## Exercise:
Copy each line from the entries that the word "Подключение" appears in.

## Supplied material:

_____

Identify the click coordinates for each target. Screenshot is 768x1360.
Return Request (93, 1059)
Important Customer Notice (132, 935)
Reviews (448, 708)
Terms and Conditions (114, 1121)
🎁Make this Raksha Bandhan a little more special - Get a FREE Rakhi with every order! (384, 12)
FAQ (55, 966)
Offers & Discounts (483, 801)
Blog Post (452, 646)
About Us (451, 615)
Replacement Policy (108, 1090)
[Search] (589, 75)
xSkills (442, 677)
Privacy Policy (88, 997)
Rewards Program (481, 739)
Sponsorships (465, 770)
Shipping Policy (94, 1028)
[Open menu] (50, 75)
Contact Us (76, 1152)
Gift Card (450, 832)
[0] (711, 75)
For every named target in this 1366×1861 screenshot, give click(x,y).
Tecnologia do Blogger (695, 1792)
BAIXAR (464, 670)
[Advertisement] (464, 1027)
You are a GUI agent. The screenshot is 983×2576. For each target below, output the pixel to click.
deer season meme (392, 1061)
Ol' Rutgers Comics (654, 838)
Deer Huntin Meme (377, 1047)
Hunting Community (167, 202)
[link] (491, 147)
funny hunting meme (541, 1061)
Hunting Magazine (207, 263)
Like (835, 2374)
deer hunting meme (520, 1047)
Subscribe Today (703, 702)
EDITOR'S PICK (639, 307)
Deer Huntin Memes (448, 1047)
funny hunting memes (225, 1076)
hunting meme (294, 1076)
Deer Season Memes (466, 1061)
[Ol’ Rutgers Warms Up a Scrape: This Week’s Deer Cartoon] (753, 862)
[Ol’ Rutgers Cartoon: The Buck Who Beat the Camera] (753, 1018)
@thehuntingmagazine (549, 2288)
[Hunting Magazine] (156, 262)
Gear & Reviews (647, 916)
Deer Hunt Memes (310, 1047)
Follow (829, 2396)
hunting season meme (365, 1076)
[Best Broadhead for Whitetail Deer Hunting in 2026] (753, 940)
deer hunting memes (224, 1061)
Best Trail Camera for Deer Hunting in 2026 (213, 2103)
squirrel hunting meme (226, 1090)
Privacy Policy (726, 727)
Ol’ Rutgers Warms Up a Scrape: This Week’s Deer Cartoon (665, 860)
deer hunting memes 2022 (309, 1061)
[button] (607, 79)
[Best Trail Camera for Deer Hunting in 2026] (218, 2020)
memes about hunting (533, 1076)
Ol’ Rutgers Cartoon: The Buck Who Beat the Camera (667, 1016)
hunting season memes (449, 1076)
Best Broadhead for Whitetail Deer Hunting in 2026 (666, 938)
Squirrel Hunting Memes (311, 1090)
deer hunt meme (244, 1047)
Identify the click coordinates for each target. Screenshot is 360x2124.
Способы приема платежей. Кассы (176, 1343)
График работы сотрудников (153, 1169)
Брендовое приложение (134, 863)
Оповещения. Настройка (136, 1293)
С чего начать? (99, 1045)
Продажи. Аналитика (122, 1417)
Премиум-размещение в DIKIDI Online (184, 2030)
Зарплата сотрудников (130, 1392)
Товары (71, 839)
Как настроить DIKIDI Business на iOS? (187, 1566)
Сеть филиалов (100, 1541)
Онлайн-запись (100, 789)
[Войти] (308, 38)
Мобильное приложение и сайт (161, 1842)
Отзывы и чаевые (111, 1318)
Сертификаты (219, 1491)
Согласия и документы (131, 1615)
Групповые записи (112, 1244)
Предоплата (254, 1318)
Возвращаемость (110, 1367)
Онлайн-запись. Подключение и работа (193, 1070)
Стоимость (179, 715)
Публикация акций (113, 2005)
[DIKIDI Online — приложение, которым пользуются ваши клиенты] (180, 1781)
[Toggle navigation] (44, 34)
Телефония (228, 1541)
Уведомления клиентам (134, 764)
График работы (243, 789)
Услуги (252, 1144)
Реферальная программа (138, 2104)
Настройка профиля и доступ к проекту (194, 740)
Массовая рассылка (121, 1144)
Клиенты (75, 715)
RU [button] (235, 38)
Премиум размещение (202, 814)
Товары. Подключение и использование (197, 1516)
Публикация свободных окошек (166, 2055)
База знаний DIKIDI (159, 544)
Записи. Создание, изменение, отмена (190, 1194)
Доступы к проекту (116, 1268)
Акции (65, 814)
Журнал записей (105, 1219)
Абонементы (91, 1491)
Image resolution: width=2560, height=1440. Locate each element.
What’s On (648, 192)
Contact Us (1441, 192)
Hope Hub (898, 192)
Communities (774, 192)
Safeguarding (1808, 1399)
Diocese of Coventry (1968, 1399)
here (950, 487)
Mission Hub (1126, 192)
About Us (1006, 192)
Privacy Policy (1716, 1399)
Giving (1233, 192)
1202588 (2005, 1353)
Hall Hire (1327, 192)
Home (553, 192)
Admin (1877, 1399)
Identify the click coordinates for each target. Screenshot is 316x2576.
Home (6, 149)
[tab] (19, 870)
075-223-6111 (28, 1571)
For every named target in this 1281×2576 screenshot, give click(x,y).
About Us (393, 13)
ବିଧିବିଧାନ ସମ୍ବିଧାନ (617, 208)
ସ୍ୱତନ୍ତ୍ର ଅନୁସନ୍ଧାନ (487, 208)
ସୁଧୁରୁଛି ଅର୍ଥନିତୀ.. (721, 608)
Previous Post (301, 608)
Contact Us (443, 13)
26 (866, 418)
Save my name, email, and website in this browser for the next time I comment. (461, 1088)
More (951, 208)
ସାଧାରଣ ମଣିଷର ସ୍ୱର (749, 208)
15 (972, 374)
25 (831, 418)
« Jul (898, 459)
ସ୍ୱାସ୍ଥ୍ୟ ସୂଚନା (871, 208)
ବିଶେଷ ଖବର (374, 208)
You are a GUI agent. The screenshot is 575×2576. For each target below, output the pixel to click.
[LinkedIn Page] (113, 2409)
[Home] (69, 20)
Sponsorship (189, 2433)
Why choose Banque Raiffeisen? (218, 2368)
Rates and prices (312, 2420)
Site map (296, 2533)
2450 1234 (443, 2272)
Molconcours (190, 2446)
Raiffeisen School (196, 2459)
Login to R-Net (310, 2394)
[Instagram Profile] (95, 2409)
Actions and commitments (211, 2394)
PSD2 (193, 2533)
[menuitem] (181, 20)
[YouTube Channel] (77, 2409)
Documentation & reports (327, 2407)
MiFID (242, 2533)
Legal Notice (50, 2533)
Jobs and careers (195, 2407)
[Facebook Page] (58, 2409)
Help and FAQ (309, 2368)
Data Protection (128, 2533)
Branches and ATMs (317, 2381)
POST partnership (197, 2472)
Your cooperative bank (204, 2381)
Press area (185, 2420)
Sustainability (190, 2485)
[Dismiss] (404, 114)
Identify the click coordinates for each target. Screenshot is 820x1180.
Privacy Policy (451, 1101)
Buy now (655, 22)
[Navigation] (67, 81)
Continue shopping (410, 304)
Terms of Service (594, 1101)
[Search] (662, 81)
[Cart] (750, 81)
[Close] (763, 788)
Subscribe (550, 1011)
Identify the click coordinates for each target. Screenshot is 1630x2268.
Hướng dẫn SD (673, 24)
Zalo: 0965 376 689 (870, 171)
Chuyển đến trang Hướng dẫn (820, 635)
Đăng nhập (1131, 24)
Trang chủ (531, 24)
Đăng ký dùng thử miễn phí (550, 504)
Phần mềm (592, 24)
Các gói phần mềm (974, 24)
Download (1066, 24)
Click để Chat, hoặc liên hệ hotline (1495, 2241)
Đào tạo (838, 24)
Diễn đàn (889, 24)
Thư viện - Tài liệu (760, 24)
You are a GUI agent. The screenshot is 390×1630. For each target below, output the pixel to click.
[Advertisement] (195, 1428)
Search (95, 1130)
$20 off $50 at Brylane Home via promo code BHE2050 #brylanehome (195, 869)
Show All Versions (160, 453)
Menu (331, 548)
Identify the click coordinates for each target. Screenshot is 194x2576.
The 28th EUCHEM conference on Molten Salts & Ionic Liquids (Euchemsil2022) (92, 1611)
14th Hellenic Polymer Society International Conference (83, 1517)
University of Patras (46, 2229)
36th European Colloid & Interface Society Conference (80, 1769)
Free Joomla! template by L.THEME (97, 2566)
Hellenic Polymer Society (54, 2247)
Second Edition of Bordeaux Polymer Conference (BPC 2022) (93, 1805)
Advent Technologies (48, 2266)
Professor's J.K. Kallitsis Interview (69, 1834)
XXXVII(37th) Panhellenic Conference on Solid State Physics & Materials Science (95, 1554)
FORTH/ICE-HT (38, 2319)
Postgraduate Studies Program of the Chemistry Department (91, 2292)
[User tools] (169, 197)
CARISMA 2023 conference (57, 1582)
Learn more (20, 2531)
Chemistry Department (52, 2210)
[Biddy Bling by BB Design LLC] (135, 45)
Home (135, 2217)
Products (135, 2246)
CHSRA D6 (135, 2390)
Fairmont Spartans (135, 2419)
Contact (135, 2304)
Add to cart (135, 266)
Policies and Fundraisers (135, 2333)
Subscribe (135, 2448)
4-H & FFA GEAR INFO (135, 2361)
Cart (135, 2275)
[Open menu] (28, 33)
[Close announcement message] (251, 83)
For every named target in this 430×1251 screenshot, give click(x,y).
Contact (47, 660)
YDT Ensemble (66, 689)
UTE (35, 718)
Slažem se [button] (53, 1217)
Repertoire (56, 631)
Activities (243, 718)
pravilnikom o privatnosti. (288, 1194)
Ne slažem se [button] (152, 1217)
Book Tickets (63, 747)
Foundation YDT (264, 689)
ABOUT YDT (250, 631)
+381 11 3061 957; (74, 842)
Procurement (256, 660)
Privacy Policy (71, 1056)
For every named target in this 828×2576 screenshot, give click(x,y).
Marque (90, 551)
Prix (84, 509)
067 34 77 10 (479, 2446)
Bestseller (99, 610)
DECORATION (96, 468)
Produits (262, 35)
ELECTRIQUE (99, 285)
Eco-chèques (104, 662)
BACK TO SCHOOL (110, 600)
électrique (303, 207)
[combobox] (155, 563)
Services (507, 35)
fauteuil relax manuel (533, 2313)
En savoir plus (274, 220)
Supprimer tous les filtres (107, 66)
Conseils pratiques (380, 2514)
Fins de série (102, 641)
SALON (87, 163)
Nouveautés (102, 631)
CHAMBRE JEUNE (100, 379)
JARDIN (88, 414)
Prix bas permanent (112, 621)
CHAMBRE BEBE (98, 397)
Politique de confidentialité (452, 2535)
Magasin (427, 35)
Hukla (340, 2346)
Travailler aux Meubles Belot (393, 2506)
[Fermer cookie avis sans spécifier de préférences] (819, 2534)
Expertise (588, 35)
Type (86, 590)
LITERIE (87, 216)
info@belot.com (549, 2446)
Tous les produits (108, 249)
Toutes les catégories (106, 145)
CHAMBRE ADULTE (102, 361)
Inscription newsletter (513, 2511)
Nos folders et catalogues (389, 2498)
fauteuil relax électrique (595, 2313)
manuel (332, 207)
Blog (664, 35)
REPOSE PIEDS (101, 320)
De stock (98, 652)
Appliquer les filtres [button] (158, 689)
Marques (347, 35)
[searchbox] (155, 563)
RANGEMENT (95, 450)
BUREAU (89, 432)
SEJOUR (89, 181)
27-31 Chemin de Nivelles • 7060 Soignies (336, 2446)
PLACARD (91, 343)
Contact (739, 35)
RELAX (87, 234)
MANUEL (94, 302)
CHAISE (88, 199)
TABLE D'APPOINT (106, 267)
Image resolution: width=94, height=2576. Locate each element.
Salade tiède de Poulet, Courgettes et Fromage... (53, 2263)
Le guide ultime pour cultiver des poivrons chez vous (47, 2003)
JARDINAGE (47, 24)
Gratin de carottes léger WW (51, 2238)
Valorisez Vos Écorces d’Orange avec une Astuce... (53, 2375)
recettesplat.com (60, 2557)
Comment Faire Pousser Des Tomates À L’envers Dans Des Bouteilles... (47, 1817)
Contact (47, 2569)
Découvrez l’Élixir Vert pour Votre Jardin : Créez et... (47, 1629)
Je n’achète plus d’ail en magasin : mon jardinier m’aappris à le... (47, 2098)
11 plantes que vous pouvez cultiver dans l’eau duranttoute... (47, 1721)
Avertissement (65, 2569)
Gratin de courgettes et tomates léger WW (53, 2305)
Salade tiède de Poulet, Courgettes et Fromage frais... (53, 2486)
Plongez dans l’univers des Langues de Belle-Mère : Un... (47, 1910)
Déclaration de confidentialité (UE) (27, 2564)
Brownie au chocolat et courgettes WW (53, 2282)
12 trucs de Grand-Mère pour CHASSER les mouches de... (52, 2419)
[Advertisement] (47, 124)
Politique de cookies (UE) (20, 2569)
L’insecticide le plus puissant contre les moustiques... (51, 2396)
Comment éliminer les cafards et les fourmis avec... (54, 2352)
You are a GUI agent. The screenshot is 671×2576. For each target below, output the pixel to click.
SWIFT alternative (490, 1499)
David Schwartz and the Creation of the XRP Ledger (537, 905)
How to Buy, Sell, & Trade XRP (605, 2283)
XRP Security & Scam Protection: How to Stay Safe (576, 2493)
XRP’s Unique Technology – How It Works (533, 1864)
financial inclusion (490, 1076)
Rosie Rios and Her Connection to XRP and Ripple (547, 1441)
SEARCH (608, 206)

_____

## Reply to the task:
Онлайн-запись. Подключение и работа (193, 1070)
Товары. Подключение и использование (197, 1516)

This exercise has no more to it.